In the U.S., “race” refers to a classification of people based on physical appearance, social factors and cultural backgrounds (NHGRI “Cross-Cultural Survey Guidelines: Guidelines for Best Practices in Cross-Cultural Surveys” 2016). “Race” is typically translated into Spanish as “raza.” The term “raza” is not used in a parallel way to the U.S. concept of race in most Spanish-speaking countries. In Mexico, for instance, raza is not used to classify a person but to describe the collective ethnicity of a people born out of the historical mixing of indigenous peoples and Spanish conquerors. For other Latin Americans, the term “raza” is only used to refer to an animal’s breed. And yet, there is no other widely recognized parallel Spanish word for “race.” Cultures that use such a concept for social classification of humans have their own particular response choices, because the concept is based on a different cultural and historical context. Thus, response choices meaningful to the prevalent U.S. classification system do not work for some immigrant groups.

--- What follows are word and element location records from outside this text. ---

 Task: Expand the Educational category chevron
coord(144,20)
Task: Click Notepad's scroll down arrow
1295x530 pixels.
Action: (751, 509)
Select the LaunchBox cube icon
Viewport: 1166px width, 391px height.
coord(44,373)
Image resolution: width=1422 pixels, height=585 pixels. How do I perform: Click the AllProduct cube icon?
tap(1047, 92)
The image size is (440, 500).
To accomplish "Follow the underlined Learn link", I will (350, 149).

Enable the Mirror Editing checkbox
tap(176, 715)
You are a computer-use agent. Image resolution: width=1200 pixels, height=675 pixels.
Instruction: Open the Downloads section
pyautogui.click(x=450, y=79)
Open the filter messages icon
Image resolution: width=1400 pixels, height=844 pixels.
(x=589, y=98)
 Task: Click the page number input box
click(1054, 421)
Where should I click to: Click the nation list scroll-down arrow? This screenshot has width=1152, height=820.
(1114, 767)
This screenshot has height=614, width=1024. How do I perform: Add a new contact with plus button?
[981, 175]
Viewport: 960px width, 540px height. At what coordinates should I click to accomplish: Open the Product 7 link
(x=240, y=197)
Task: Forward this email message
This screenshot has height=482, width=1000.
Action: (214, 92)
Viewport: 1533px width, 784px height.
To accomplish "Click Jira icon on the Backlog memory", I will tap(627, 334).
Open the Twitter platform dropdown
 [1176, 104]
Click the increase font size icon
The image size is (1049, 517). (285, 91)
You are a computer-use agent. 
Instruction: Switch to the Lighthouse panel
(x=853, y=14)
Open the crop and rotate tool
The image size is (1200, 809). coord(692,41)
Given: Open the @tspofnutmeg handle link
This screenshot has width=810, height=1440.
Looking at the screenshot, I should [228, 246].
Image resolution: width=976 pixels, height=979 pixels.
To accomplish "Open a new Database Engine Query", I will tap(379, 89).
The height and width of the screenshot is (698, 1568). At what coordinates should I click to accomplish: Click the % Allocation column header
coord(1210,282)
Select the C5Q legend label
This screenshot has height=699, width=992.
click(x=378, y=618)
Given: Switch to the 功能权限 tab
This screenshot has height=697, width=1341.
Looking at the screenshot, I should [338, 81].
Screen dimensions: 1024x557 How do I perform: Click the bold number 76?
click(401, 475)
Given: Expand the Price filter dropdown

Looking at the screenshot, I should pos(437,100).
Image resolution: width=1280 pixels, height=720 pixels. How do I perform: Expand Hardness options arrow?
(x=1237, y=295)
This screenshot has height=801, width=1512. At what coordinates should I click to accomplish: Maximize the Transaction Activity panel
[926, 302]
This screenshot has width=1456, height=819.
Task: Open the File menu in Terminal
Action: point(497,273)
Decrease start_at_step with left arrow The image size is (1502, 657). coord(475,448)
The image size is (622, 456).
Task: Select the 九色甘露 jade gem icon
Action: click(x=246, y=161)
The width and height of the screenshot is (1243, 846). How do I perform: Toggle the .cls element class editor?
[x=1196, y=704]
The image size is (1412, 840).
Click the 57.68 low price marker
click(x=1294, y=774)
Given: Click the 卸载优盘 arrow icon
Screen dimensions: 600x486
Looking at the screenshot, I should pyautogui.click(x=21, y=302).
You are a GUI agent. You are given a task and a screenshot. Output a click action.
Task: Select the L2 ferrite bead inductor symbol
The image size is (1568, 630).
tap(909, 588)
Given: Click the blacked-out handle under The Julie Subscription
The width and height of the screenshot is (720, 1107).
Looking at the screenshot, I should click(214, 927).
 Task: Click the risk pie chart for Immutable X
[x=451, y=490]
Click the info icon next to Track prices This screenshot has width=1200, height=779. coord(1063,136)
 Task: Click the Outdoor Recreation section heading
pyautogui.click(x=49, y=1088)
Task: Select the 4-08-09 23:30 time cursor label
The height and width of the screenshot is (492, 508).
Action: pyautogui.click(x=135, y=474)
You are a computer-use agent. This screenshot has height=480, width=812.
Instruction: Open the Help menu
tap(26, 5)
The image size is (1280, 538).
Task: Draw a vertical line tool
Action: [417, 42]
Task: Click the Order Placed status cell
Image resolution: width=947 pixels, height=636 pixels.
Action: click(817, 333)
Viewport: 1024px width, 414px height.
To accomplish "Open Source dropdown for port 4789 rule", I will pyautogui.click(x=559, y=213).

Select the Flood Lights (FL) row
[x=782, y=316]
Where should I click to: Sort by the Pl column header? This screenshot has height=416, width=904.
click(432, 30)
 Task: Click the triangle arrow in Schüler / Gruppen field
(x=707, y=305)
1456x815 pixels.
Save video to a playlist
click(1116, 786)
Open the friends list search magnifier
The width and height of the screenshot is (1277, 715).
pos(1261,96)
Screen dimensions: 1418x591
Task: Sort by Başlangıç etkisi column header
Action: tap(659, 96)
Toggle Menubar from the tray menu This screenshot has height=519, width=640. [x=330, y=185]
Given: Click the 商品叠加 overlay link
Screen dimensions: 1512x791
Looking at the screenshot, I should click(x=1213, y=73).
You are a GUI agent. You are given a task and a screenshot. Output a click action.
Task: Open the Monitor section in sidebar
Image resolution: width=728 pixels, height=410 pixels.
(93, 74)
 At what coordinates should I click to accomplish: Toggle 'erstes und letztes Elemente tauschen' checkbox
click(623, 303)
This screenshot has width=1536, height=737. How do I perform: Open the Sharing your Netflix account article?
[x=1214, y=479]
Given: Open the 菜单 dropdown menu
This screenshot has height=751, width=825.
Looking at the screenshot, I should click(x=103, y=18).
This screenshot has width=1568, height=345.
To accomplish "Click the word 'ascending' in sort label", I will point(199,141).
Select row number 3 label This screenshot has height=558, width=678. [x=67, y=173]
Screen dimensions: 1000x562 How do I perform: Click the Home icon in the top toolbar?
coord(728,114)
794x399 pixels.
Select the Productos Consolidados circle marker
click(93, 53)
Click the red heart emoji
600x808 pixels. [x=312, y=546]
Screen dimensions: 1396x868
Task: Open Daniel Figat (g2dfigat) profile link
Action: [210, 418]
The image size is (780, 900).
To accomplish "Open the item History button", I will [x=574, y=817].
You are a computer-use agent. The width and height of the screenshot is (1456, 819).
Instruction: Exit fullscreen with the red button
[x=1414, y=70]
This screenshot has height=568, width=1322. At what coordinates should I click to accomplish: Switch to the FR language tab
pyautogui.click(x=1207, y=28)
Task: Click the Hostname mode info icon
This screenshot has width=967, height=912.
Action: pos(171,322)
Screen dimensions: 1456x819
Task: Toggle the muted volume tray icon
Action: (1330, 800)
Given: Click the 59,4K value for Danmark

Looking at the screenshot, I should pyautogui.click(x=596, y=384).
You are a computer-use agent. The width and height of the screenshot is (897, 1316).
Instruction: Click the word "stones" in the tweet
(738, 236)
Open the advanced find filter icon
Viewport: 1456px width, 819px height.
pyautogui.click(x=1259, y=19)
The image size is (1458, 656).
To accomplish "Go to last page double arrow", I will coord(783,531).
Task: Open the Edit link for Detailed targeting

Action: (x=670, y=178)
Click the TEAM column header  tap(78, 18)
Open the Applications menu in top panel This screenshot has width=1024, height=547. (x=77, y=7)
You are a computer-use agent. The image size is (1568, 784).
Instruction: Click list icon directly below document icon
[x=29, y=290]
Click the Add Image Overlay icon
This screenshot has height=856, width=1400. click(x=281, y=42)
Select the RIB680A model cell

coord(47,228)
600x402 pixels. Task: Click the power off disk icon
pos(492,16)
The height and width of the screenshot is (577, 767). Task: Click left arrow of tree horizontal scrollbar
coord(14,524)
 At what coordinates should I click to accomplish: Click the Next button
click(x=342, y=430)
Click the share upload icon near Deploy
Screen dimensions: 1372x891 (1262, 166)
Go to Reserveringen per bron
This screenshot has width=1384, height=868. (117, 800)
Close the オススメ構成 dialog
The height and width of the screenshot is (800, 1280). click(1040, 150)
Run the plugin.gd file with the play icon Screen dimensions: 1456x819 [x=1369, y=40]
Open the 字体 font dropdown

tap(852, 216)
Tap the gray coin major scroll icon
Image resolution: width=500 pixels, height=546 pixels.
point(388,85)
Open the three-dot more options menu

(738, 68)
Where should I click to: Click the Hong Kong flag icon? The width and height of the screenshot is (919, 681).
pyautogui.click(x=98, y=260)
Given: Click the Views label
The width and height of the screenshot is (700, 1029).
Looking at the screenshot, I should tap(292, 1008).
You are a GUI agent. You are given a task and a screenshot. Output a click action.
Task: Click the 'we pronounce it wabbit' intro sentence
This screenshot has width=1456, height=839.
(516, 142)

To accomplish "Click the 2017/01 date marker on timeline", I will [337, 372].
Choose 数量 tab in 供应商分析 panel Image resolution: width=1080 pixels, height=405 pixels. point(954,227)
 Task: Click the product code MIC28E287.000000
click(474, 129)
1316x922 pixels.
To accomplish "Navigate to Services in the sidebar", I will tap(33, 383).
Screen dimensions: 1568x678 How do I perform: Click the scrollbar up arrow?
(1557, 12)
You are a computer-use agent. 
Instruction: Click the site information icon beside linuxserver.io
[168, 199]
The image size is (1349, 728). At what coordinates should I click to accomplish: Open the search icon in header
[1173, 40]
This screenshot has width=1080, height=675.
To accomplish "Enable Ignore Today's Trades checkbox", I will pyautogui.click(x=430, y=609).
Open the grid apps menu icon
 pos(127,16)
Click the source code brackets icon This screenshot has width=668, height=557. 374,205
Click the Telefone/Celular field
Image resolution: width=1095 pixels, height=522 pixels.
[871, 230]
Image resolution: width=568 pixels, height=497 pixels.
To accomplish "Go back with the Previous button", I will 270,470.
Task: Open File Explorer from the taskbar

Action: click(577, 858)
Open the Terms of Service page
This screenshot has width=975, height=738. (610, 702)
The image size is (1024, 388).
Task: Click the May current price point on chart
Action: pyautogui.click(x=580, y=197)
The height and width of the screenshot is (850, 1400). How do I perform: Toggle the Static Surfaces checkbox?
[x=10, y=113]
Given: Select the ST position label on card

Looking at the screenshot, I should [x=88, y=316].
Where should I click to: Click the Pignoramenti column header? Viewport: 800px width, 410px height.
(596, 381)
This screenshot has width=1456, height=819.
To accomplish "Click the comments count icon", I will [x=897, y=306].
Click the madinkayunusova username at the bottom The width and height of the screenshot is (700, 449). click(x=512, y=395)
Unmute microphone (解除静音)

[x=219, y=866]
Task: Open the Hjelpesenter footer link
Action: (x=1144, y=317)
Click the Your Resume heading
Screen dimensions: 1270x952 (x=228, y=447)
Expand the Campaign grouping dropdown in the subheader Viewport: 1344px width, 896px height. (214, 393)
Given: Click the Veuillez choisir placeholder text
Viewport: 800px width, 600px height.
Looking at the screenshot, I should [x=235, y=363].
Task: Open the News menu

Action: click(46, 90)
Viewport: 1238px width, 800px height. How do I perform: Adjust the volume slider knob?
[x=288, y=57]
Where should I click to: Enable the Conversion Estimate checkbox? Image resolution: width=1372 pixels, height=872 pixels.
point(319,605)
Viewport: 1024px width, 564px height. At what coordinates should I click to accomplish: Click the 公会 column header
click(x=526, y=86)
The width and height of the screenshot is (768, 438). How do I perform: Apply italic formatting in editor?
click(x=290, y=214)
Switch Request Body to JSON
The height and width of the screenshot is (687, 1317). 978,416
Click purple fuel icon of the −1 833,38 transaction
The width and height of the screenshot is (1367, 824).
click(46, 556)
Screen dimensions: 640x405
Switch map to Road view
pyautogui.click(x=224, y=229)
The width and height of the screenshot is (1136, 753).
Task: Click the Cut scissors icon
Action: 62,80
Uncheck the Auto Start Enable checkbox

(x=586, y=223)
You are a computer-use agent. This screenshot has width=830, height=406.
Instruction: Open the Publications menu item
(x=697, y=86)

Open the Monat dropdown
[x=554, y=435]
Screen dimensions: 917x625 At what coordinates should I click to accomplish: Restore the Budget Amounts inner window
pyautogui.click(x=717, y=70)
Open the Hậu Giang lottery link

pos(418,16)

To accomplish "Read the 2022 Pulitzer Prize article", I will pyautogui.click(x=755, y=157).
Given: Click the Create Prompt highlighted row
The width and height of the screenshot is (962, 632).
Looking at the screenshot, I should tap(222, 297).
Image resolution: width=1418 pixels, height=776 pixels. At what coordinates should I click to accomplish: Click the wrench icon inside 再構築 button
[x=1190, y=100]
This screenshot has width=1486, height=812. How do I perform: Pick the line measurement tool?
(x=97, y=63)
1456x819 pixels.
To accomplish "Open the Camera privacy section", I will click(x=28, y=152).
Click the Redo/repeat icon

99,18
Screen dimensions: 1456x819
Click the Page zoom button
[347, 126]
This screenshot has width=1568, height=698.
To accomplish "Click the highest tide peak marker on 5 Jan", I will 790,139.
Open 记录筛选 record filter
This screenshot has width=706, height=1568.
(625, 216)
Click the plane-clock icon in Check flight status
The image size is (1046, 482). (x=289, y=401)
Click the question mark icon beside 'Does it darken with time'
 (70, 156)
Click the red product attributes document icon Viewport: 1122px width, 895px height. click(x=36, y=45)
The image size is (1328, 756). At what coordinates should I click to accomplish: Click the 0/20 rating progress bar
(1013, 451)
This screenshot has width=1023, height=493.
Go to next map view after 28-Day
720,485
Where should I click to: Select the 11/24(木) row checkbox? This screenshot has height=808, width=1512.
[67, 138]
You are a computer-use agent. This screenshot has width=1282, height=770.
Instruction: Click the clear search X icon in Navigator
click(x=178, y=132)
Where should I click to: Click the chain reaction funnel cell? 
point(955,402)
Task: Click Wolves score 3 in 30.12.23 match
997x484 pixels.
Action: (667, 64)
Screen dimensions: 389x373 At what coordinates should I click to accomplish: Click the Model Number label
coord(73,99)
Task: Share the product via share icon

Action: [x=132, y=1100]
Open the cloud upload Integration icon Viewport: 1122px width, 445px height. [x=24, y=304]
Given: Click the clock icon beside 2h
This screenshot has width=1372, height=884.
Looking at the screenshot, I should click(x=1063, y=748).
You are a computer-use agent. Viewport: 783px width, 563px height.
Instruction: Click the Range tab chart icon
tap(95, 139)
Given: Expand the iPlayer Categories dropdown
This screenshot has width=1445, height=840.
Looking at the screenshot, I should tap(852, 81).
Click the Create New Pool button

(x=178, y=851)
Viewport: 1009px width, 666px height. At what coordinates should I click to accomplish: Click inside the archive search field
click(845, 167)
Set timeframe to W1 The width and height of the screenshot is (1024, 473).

Behavior coding is a method in which exchanges between interviewers and respondents are recorded and then coded to see whether interviewers read questions exactly as worded and whether respondents choose the available response options without requiring extra assistance. A 2007 behavior coding study was conducted of the Census Bureau’s Hispanic origin and race series, with 54 English and 18 Spanish language doorstep interviews recorded and analyzed. The two-part question appears in Figure 1.

Figure 1.Wording of the Census Hispanic Origin and Race Series

Source: Childs et al. 2007

Results showed that Spanish-speaking respondents more often struggled to respond as expected with a yes or no response to the Hispanic origin question than did English speakers (Childs et al. 2007). In terms of the race question, more Latino respondents, both English and Spanish speakers, had difficulty choosing one of the provided response options. Some types of unexpected responses included “Hispanic,” “Latino,” or “Chicano,” which were not response options to the race question, or replying “I don’t know.” Other unexpected behaviors included describing oneself as “American” and using terms such as “moreno” or dark in response to the question. Interestingly, Spanish-speaking respondents more frequently had discussions with interviewers about their confusion rather than simply responding, which could indicate confusion and/or discomfort with what was being asked. There was evidence that the concept of a race question with the provided response options was not something with which respondents were familiar. Researchers concluded that many Latino immigrant respondents were more comfortable responding with a nationality than with one of the Census race categories.

3. Age/Date-of-birth questions

Contrary to what researchers might expect, qualitative research across languages has found a number of difficulties with questions on age and date-of-birth. Past research has found that Chinese speakers sometimes count age differently than people from other cultures (Wang et al. 1998). A newborn is considered to be 1 year old and then 1 year older each year at the time of the Chinese New Year celebration. When Chinese language translations are worded as in English, ages might be inconsistently reported across languages, which can have an impact on correlations between age and survey outcomes.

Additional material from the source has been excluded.